EU lawmakers pass draft of AI Act

The Artificial Intelligence (AI) Act, which would be the first set of comprehensive laws relating to AI regulation, has been passed by EU legislators following months of discussion and two years after draught regulations were originally put up. The trilogue is the following phase, during which member states and EU legislators are going to negotiate over the final specifics of the law.

Members of the European Parliament (MEPs), a subset of “General Purpose AI” that encompasses products like ChatGPT, reportedly agreed to prior recommendations to impose stronger regulations on foundation models. Companies who provide ChatGPT and other generative AI tools would be required, under the recommendations, to disclose whether they have integrated any copyrighted content into their systems.

According to the source, the AI Act’s draught saw one notable last-minute alteration that had to do with generative AI models. These models would need to be created and developed in compliance with EU legislation and fundamental rights, such as freedom of expression.

According to Mher Hakobyan, Amnesty International’s campaign adviser on AI legislation, the AI Act presents EU legislators with a chance to end the deployment of discriminatory and human rights-infringing artificial intelligence (AI) systems.
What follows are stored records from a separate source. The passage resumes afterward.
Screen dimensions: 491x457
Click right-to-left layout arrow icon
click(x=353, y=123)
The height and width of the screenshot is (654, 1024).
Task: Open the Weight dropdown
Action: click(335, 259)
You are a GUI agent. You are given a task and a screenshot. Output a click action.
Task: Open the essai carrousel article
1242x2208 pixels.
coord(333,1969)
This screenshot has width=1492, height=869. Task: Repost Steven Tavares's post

Many people have been waiting for the government’s AI regulation

Many state-based AI-related measures have been approved in the U.S., but the EU AI Act is the major government regulation that many in the AI and legal communities have been waiting for.

Avi Gesser, a partner at Debevoise and Plimpton and cochair of the firm’s cybersecurity, privacy, and artificial intelligence practice group, stated in December that the AI Act aims to create a risk-based regime to address the outcomes of AI that pose the greatest risk while striking a balance so that laws do not stifle innovation.

It’s about realizing that some use cases will be low-risk and won’t necessitate a lot of regulation, he said. He clarified that the EU AI Act will serve as an example of a comprehensive European law going into effect and gradually permeating numerous state- and sector-specific regulations in the United States, similar to the privacy-focused GDPR.

The AI Act will have a global impact because it will apply to businesses that provide or use AI systems in the EU as well as users or providers of AI systems in third countries (including the UK and the US), provided that the output of those systems is used in the EU.